• EXERCISE DESCRIPTION: Search the entries below for the word "computer", then copy each line in which it is found.

*** ENTRIES SHOWN Section Begins ***

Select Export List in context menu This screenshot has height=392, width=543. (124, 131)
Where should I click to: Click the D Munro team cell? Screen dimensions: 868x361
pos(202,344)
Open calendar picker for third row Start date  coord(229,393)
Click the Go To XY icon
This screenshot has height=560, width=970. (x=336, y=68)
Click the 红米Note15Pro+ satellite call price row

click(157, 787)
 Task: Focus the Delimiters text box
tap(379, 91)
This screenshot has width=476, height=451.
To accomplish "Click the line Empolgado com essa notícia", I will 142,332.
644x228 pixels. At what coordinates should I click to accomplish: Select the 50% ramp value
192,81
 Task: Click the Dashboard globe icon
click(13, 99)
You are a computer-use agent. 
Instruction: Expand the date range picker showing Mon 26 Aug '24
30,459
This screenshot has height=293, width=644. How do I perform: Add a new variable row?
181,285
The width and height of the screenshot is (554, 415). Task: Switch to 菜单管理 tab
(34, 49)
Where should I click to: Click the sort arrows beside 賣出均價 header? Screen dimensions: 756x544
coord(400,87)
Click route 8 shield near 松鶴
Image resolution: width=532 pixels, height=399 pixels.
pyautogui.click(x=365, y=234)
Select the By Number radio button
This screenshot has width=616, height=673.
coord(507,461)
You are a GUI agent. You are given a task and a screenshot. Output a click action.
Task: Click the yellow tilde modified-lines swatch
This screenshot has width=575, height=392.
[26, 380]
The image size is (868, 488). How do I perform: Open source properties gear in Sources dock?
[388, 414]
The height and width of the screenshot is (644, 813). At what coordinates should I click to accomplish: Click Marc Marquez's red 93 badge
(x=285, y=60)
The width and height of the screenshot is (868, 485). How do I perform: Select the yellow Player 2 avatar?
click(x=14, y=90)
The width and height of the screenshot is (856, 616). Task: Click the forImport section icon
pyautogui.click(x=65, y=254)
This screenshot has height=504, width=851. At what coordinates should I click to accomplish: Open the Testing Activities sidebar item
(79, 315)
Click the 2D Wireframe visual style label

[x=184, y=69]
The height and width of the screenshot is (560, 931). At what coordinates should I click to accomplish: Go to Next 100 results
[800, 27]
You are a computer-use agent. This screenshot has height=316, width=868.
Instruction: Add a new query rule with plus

*** ENTRIES SHOWN Section Ends ***

• ANSWER TO THE EXERCISE:
You are a computer-use agent. 
You are a computer-use agent. This screenshot has height=316, width=868.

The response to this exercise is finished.